In Honolulu, we went to Shirokiya, a giant department store filled with Japanese goods and foods. It was hard restraining myself with dozens of dried fish snacks, fried sweet potato puffs, a plethora of take-away bento boxes, and an entire counter dedicated to mochi. It was truly marvelous to behold. Too bad I forgot to take a picture. Here's our hand-picked selection of mochi and cakes for the road. The cake on the far right was shaped like a little chick, and was filled with salted egg. The tastiest of the four was the purple mochi filled with a sweetened taro paste. This tiny cake was no larger than an egg but was so dense you could cause serious damage if you lobbed it at someone's head.
For lunch, we stopped at the Ala Moana Shopping Center food court. They had a nice selection of Korean, Japanese, local, Chinese, Thai cuisines. Yes, it's in a mall. But no mall in upstate NY has this much variety! Usually the only Asian faces I see in our malls belong to those working at the Cajun food booth handing out Bourbon chicken (Why is that? What's the correlation between mall Cajun food and Chinese entrepreneurs?). It was nice to see my people all over the place for a change, and not only stuck behind restaurant and dry cleaning counters. It was also great not being in the minority, for once, and to hear English being spoken all around me. I felt right at home! If only I could find a way to afford life in Hawaii. It's an expensive place, I've heard.

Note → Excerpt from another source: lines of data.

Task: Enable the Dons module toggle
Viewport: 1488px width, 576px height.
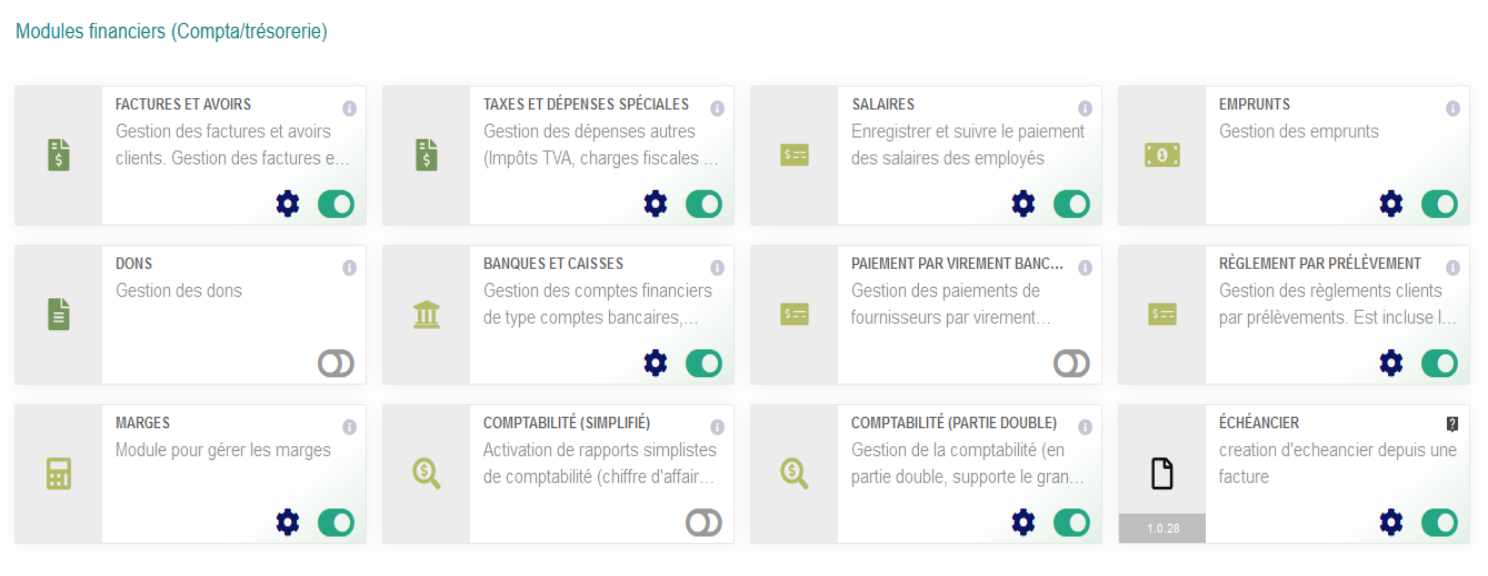Action: pyautogui.click(x=336, y=364)
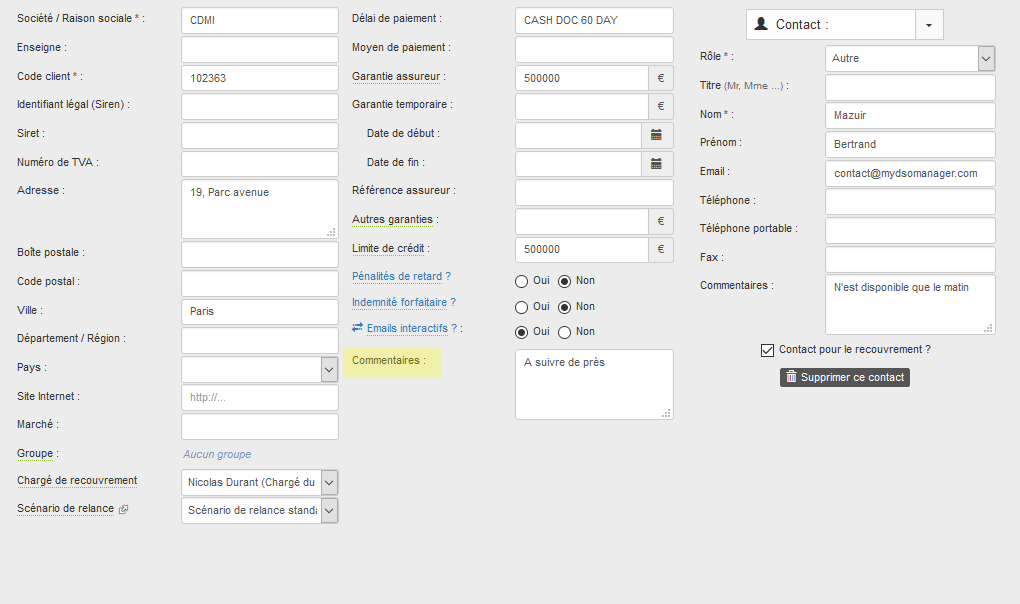Uncheck Contact pour le recouvrement checkbox

pos(767,350)
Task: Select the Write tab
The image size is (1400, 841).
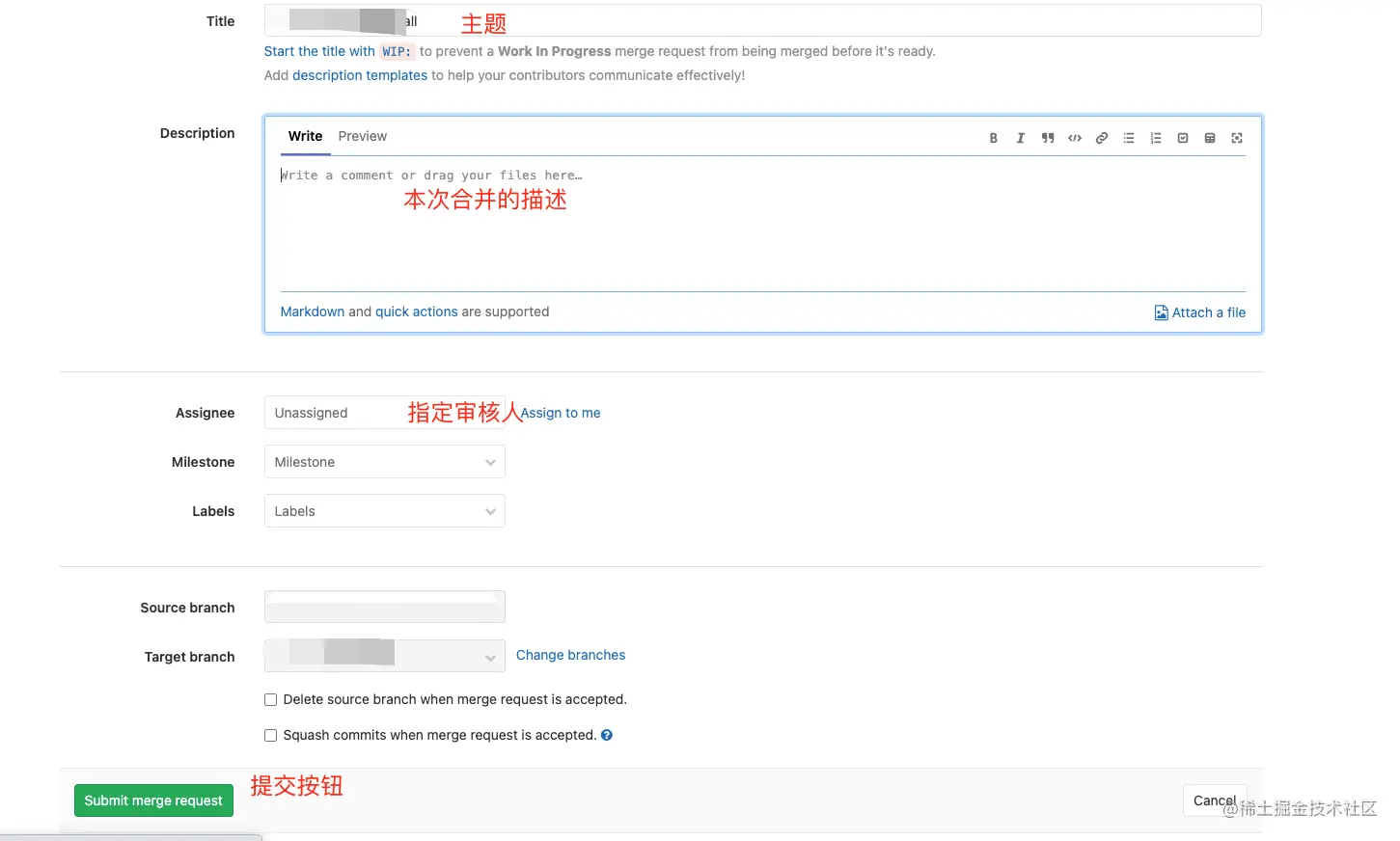Action: tap(305, 136)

Tony (finally) made a winning choice and ordered a plate lunch from the folks at Yummy Korean BBQ. On his plate: glass noodles, fried tofu, beef kalbi, fried gzoya, pork chop, kimchee, and seaweed salad.
Since I hadn't the opportunity to eat real laulau and other Hawaiian foods, I thought I might do so at a place called the Poi Bowl. Big mistake to order this at any mall. My plate lunch: laulau, kalua pig, lomi salmon, chicken long rice, and haupia for dessert. After ordering the "local boy" special, I brought my spoils back to our table. Upon opening up my styrofoam container, Tony suddenly sat up with a look of alarm and disgust. "What smells like a barnyard?!" he asked. Sure enough, after one whiff, we both confirm that it's the laulau. (Laulau is a bundle of pork butt and butterfish wrapped and steamed in taro and ti leaves). It's stinky. In usual fashion, I ate it anyway. Funky smells never stopped me from eating anything on my plate before. However, this unfortunately tasted like a barn. Or rather, used straw in a barn. We cooked laulau in the hotel class I took last fall, and I remember it being quite delectable with no trace of barn whatsoever. I can only conclude that either I don't like real Hawaiian laulau, or I made a bad call in getting a so-called "authentic" dish in a mall food court. It's probably the latter. Just for the record, I choked down most of it anyway since it seemed a shame to waste all that *good* meat, even if it did taste like a farm animal. Mom, Baba, look what happens when you teach your kids to finish everything on their plates! In this case, my guilt for leaving food uneaten overrode my discriminating palate (or common sense not to eat rancid meals).
We followed up Tony's great meal (and my lousy one) with a mango snow ice from the Shirokiya smoothie counter. Shaved ice, condensed milk, and mango jam - what's not to love?